Yes. AI agents can have their own blockchain wallets provisioned through services like Coinbase, Privy, Turnkey, and Openfort. These are server-side, API-driven wallets, not the browser extensions humans use. The agent holds (or has delegated access to) a private key and can sign transactions programmatically. The wallet is typically funded by a human operator and governed by spending policies that limit what the agent can do.

How do you prevent an agent from draining a wallet?

Through programmable spending policies enforced at the smart contract level. Using modular smart accounts (ERC-7579) or custody platforms, operators set hard limits: maximum per-transaction amount, daily spending caps, approved merchant lists, allowed tokens, and time restrictions. These constraints are enforced cryptographically, and the agent literally cannot exceed them, even if its runtime is compromised. Security tools like Varlock also monitor transactions in real-time to catch anomalies.

What is the difference between an agent wallet and a regular crypto wallet?

A regular crypto wallet is designed for humans: it has a visual interface, requires manual confirmation for each transaction, and relies on the user's judgment for security. An agent wallet is designed for machines: it is API-driven, signs transactions programmatically, enforces spending policies through code, and operates without a visual interface. Agent wallets also support delegation (acting on behalf of a human) and session keys (temporary, scoped permissions).

What is ERC-7579 and why does it matter for agents?

ERC-7579 is a standard for modular smart contract accounts. Instead of a monolithic wallet with fixed capabilities, ERC-7579 wallets support pluggable modules: spending policies, allowlists, time-locks, and multi-signature requirements can be added, removed, or updated independently. This matters for agents because different use cases need different security profiles, and those profiles evolve over time. Rhinestone is the leading implementation.

Can an AI agent use a regular credit card to buy things?
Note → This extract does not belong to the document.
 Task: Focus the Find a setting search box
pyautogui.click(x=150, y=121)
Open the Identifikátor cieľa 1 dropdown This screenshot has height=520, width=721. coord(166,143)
Not directly. Credit cards require human identity verification and manual authorization. However, services like Crossmint can issue virtual Visa debit cards linked to an agent's crypto wallet. The agent pays in USDC, the card provider converts to fiat, and the merchant receives a normal card payment. These virtual cards can be scoped to specific merchants, amounts, and time windows, providing security guardrails that a real credit card cannot.